本文の抜粋:
☆ ☆ ☆ ☆ ☆

1万ドル貯めると決めたなら、「たった」9900ドルしか貯められなかったときには、失望感を味わう。そして1万100ドル貯められた場合には、きっかり1万ドル貯められた場合と比べて、とりわけ余計にうれしい気持ちにはならない。

目標をクリアしていないときには、足りない100ドルは大問題なのだが、クリアしているなら、はみ出た100ドルはたいして重要ではないのだ。

一般的に、指標が定まると、それ以下の数字は損失と感じられ、絶対に避けたい事態と思えてくる。反対に、設定した指標からはみ出す数字はボーナスのようなもので、あればうれしいが、心の平穏を獲得するにあたって必須というわけではない。

心理学者ダニエル・カーネマンとエイモス・トヴェルスキーは、この法則を「損失回避」と呼んだ。人間は、何かを取り逃がしたと感じるとひどく失望し、ときには怒りすら感じるが、期待よりも多めに獲得したときには、さほど気持ちが動かない。

☆ ☆ ☆ ☆ ☆

課題の内容:
(1) 記録の中で、文字列「width」を含む行はどれですか。該当する行をすべて書き写して報告してください。
(2) 損失回避について述べた上の文章を、最後の文に続けて書き足してください。

(語句と要素の検索に関する記録)
☆ ☆ ☆ ☆ ☆

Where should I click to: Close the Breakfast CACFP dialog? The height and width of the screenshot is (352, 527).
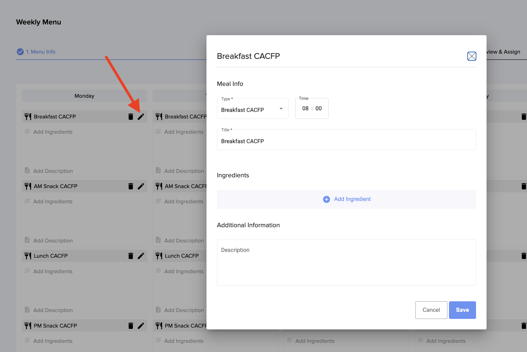[472, 56]
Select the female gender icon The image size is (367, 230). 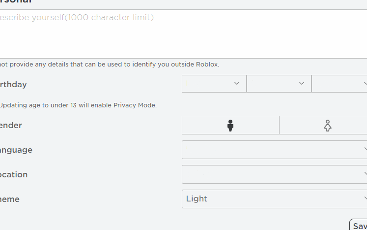[x=328, y=126]
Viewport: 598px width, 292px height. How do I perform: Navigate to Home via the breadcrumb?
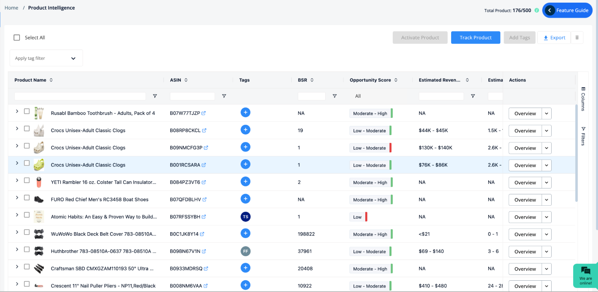pos(11,7)
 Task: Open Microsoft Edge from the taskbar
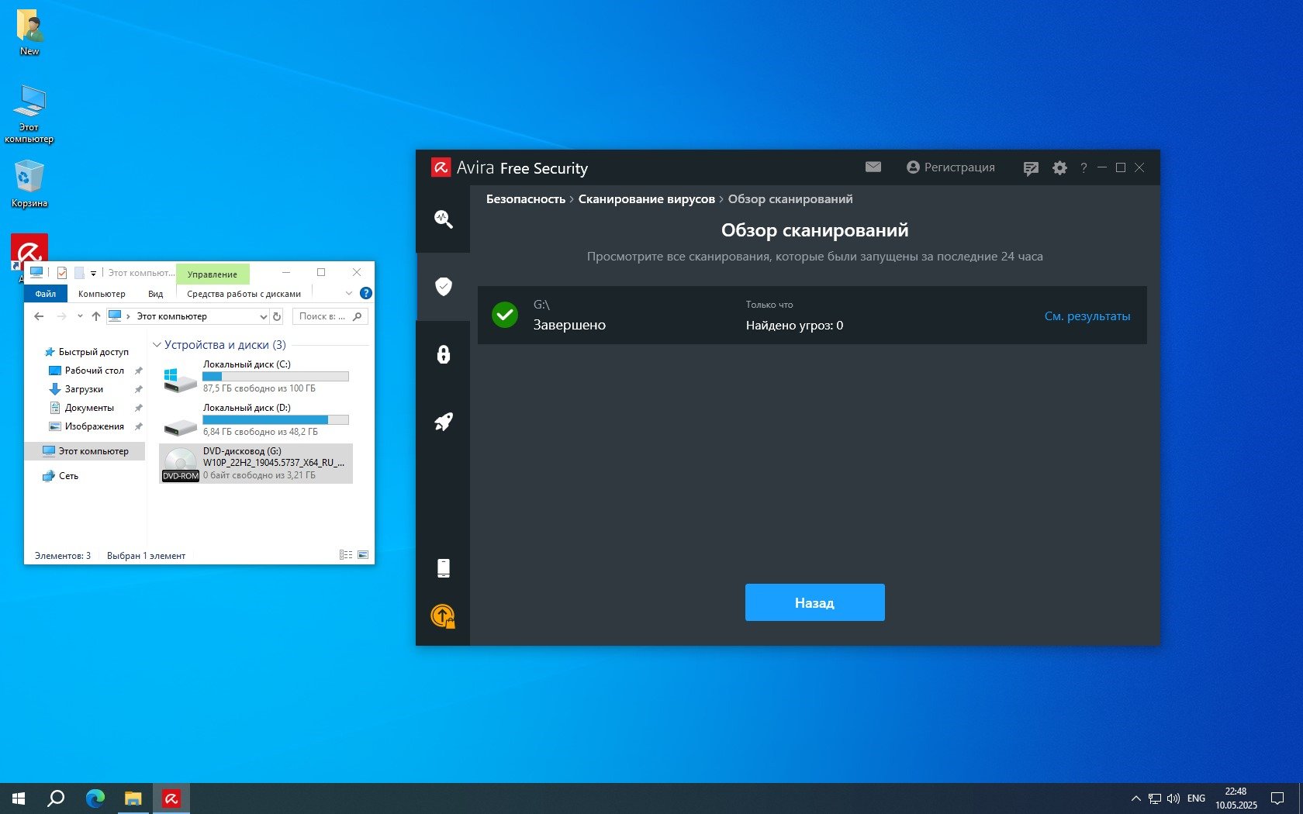pos(95,798)
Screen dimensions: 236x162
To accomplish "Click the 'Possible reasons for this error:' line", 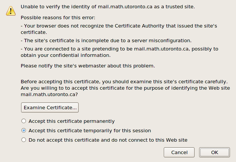I will click(x=58, y=18).
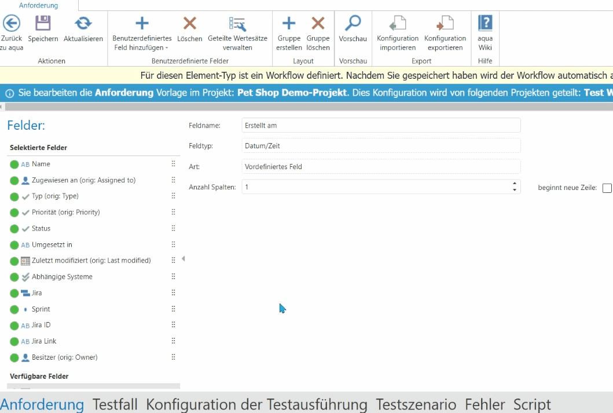
Task: Toggle the green dot next to Sprint
Action: pyautogui.click(x=14, y=309)
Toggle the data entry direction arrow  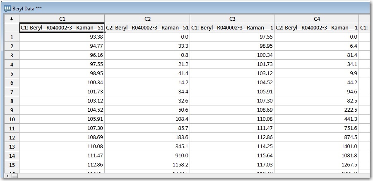point(12,19)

☆ ☆ ☆ ☆ ☆

回答:
(1)
Where should I click to: Close the Breakfast CACFP dialog? The height and width of the screenshot is (352, 527).
Viewport: 598px width, 292px height. How do I perform: Navigate to Home via the breadcrumb?

(2)
この損失回避の法則があるせいで、指標を超えることよりも、ぴったり合致することのほうに、がんばろうという気持ちがわく。

「キリのいいタイム」を下回りたい

マラソンを例に考えてみよう。マラソン出場の目標は、究極的には、できるだけ速く完走することだ。しかし、実際に走るときにはたいてい特定のタイムをターゲットとして設定し、たとえば4時間以内に走ることが真の達成だと考える。マラソンランナー1000万人のデータを分析した研究では、大多数のランナーがキリのいいタイムをわずかに下回る時間で走っていることが確認された(たとえば4時間1分で走ったランナーよりも、3時間59分で走ったランナーのほうが多かった)。

ゴールラインが近づき、目指すタイムを破れそうだとわかると、そこから急に力を振り絞ってスピードを出す。最後の最後で、指標を確実にクリアしようと最大限の努力をするので、多くのランナーがキリのいいタイムよりもわずかに速く走り終える。